Prospects for a resumption of high-level political contacts are now the best they have been for several years, since there is now considerable overlap in the short to medium terms goals of China and Taiwan. Both sides want dialogue, further opening up of the economic relationship, and progress toward economic integration. The resumption of comprehensive direct shipping and air links, severed since 1949, now looks more likely than ever, but may still take one or two years to be implemented.

The political point scoring that both sides have used in responding to the many tactical issues involved in re-establishing such links is a reminder that the big issue of principle – Taiwan’s status – is never far form the surface. But the depth of contacts in various areas of practical work-a-day civil policy (transport, customs, fisheries, energy development, investment, trade and tourism) provides a very rich canvas for increasing contact between the two sides.

All that said, the two sides’ long-term objectives on the question of Taiwan’s status are far apart. And China is demanding that Taiwan make sustained, visible progress toward a peaceful settlement or risk a resort to armed hostilities. These considerations will continue to play themselves out in the domestic politics of Taiwan as it tries to move forward on reopening of comprehensive direct transport links, on further opening up of economic ties, or, at a higher level, on the reopening of political talks with China. Taiwan is insisting that it be treated as an equal to China, and that China begin to deal with Taiwan government officials in that capacity.

For the moment, China is prepared to appear more flexible on whether Taiwan should openly support the ‘one China’ principle as a precondition for reopening of political dialogue. Some meeting of minds is possible, and we cannot rule out a major symbolic rapprochement between the leaders of China and Taiwan within two to three years – perhaps in the context of Taiwan hosting one or more of the 2008 Olympic Games events. But Taiwan’s government does not have much room for manoeuvre, and its hand will be shaped by the prospects for re-election of President Chen Shui-bian in the 2004 presidential elections.

If Taiwan wants to stop China increasing military pressure on it, it does not need to entirely abandon its pursuit of a new national identity. Not that it could do so anyway: the strength of sentiment in Taiwan about a new national identity makes it essential for Taiwan’s leaders to continue to give some public prominence to this issue. But Taiwan’s leaders do need to continue, as President Chen has shown he can, to ensure the appropriate balance between public handling of the identity issue and the momentum of practical measures for better cross-Strait relations. Scores on the board in these practical areas of cooperation are absolutely essential in China’s leadership councils for constraining impulses toward use of force.

The international community has a role to play in this. There is considerable scope for giving greater play to ‘status sentiment’ in Taiwan by progressively but gradually extending its participation in international organisations. But one proviso must still hold. Taiwan cannot expect to be admitted to membership of international organisations where statehood is a requirement of such membership. The major powers must not give China any room to think that movement on Taiwan’s participation at a technical level in certain international organisations is a prelude to formal recognition of Taiwan as a state.
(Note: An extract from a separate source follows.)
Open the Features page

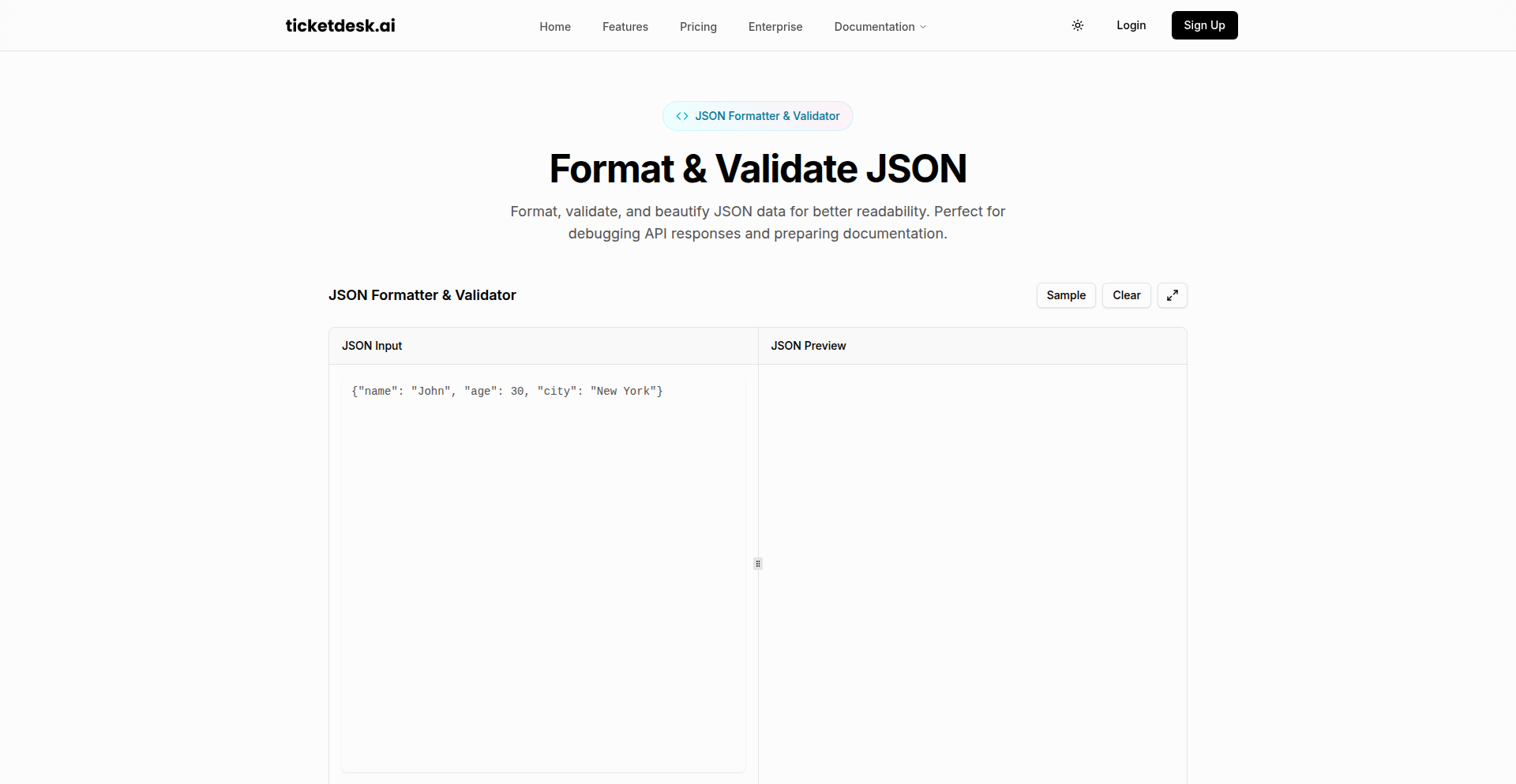(x=625, y=27)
Growing cooperation between China and Taiwan in concrete, day to day policy areas and a greater, though still constrained, international accommodation to ‘status sentiment’ in Taiwan, do appear to provide a fairly certain path to peace. This will be threatened only by the extent to which China or Taiwan, or any of the major powers, moves to resolve the ambiguity surrounding Taiwan’s international status. Taiwan will need to remain an anomaly in the international system for some years yet.